Blood vessel pathology is traditionally divided into diseases that narrow the lumen, leading to stenosis and distal ischemia, and diseases that expand the lumen, leading to aneurysmal expansion and rupture. The second group of articles in this issue is thus centered on aneurysmal disease. Chaer and colleagues review several models of aneurysmal disease that are currently being used in vascular surgery laboratories. Some of these models are based in smaller animals, such as mice, which allow understanding of the pathophysiology of aneurysmal disease on a molecular basis and will undoubtedly lead to new treatments and perhaps even prevention of aneurysms. Other models, in larger animals, are critical to test new devices and implants and lead to improved understanding of our patients' post-treatment biology, such as the significance of endoleak and endotension.
Endovascular aneurysm repair has been a primal force in the endovascular revolution. Vascular surgeons remain advocates of the access vessels and continue to recognize the need for creative access to allow endovascular work and to repair vessels damaged by our own interventions. Lin and colleagues demonstrate the molecular consequences of adverse sheath–vessel interaction, suggesting new ways to test future devices and perhaps minimize the adverse impact on access vessels. Although this work may suggest paths to develop lower-profile devices, as well as new metals that capitalize on vessel–device interaction, it is clear that better understanding of our interventions is critical.

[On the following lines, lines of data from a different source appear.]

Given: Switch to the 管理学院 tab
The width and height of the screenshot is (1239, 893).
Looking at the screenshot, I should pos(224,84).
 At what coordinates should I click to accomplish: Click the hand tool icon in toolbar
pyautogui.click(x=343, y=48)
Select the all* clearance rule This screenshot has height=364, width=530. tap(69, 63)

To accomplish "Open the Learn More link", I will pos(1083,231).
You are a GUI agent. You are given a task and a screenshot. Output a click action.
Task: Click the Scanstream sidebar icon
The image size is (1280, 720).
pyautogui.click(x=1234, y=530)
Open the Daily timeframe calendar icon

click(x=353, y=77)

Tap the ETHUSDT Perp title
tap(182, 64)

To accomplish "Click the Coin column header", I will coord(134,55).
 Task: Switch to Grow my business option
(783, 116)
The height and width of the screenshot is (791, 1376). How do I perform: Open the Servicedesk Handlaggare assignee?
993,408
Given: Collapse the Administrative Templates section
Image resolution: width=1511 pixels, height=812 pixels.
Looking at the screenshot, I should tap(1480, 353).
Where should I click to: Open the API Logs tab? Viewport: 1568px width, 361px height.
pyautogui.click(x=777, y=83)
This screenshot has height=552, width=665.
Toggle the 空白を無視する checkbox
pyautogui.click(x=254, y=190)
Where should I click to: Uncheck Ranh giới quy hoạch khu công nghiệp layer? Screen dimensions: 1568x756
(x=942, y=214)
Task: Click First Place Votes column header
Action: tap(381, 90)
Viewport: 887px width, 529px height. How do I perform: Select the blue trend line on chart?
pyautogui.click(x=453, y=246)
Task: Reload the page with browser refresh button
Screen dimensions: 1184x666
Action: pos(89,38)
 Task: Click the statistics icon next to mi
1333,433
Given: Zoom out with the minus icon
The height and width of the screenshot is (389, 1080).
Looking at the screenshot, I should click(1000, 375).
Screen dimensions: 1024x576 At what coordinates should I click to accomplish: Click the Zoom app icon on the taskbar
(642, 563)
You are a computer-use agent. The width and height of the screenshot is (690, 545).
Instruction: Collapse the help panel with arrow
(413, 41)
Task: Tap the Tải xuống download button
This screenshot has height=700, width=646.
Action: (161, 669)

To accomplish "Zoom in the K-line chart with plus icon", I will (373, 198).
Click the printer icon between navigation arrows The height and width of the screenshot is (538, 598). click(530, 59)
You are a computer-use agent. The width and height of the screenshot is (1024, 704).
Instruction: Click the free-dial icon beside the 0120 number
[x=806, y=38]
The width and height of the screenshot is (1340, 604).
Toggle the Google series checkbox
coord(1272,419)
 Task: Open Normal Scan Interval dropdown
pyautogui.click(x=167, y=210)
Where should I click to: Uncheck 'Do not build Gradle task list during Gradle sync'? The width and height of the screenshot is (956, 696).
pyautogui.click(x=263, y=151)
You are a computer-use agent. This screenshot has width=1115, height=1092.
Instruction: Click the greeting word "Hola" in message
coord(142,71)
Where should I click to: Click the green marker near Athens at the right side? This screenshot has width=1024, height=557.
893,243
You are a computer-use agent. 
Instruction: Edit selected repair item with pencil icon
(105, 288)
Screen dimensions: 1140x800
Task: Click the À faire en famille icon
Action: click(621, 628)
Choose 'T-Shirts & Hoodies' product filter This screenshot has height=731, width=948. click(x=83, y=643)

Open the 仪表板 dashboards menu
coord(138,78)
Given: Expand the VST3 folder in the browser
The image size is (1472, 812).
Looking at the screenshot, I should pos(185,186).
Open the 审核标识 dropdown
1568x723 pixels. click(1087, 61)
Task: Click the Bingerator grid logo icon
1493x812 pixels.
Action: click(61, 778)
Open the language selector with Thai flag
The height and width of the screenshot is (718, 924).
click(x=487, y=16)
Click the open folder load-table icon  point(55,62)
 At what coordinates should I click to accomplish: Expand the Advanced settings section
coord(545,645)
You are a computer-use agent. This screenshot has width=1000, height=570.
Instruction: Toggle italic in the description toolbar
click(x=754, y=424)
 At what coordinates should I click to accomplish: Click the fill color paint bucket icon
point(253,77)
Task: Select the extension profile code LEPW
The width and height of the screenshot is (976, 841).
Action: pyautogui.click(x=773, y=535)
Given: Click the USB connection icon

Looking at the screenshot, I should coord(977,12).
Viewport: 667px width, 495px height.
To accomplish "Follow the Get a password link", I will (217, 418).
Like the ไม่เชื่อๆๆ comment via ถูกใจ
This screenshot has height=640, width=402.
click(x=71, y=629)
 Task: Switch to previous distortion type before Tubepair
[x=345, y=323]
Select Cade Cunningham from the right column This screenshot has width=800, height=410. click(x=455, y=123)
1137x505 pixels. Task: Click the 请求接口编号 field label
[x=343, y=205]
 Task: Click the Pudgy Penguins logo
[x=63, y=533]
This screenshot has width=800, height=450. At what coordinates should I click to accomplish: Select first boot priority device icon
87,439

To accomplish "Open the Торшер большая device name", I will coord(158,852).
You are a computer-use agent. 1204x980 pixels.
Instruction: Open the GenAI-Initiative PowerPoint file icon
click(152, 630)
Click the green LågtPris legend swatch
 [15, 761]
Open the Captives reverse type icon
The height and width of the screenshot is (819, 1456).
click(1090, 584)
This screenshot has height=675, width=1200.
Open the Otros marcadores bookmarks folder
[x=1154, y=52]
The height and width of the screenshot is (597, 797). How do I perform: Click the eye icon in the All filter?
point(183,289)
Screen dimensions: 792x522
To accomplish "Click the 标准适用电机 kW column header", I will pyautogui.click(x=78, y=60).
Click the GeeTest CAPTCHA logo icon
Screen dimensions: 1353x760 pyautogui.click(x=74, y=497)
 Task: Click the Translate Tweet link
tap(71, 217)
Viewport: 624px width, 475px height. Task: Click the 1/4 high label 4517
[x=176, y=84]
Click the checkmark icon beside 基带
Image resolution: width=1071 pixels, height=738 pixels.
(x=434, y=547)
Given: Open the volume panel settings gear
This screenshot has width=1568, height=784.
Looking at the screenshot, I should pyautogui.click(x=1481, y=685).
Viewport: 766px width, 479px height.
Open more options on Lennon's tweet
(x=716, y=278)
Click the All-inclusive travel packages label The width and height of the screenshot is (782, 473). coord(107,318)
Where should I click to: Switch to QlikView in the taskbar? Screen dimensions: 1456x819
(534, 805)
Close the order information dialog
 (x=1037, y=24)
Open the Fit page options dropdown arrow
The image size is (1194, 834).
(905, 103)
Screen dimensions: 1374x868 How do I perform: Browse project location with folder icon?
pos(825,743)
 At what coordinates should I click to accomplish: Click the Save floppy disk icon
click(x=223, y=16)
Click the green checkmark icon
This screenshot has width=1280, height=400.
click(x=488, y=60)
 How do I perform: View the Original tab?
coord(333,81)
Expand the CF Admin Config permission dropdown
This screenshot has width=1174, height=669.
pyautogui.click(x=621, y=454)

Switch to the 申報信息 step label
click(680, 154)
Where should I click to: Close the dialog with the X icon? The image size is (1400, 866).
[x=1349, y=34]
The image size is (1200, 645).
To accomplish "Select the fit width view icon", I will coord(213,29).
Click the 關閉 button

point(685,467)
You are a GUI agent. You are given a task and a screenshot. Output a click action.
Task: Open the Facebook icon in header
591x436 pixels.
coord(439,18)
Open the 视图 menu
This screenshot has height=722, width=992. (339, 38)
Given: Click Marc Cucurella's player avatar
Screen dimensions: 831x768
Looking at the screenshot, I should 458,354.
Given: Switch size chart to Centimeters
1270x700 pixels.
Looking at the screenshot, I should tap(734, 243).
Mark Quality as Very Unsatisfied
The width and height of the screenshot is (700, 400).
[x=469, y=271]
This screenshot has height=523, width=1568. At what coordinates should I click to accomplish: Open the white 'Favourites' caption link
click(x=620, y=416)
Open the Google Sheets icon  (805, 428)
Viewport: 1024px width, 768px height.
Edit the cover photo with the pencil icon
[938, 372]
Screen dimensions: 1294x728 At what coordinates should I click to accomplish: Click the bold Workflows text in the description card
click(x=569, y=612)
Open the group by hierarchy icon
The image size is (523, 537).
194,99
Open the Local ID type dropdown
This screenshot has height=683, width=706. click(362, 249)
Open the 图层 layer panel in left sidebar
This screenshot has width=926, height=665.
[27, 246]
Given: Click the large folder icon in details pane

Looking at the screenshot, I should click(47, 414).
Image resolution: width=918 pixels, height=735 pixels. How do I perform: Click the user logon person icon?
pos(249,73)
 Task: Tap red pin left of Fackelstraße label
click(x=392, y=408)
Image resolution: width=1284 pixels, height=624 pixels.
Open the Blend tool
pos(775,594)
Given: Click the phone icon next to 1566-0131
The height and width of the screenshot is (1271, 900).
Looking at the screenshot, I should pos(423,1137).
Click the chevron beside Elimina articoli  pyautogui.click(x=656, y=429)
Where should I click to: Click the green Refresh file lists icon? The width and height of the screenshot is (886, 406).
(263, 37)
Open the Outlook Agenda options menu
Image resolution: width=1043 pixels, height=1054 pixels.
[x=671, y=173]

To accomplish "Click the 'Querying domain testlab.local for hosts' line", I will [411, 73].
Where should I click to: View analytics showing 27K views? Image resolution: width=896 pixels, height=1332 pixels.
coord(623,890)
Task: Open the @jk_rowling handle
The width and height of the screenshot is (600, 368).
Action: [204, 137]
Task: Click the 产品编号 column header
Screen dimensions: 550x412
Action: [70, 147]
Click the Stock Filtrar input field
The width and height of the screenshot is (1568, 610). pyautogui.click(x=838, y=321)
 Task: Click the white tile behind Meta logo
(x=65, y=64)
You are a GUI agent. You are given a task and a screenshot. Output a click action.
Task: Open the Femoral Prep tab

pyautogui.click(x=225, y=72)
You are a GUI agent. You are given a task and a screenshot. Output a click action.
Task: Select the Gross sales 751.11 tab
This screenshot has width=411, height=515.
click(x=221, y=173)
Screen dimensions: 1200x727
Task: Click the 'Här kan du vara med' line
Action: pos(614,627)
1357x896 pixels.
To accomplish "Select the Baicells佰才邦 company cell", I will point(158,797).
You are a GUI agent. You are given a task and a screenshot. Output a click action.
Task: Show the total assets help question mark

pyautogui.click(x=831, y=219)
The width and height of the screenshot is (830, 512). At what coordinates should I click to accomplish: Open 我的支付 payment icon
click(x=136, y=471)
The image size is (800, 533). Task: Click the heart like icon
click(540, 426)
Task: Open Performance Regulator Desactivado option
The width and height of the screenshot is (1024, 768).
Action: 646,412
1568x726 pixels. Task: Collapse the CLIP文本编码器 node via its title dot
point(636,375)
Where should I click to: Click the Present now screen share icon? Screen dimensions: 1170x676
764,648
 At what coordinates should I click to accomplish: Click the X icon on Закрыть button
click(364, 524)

Many vascular surgeons enjoy teaching our medical students and fellows how blood vessel pathology, both atherosclerotic and often aneurysmal disease, is inflammatory, with tumor-like invasion of surrounding structures. Thus, Albadawi and colleagues review the critical role of poly(ADP-ribose) polymerase (PARP) in vascular inflammation. Understanding PARP biology may lead to novel agents that will prevent spinal cord ischemia after open or endovascular treatment of thoracic and thoracoabdominal aneurysms and may ultimately provide insights into atherosclerotic disease as well.
Recent advances in patient care are critically dependent on technology, spurring patient care in both preoperative diagnosis and operative treatment. Fitzgerald and colleagues review recent advances in magnetic resonance (MR) imaging. Although most surgeons are quite familiar with the importance of MR angiography to the care of vascular patients, analysis of the quantitative MR data is an area of expanding application. It is likely that the quantitative analysis of carotid plaque morphology will lead to improved risk stratification for patients for whom a diagnosis, or a treatment plan, is unclear.
Each of these articles, although not an exhaustive list, provides a different perspective of what future technology holds. I would like to thank the sponsors of this issue for their endorsement of the future of vascular surgery. In addition, I would like to thank Dr. Veith, editor-in-chief of this journal, for the courage to dedicate this issue to the future of our specialty. Lastly, I would encourage your continued support of the American Vascular Association, which continues to support the ownership of vascular disease by vascular surgeons in its continued support of basic science research in the laboratories of vascular surgeons. I hope that you enjoy this issue and keep it on your shelf for future reference.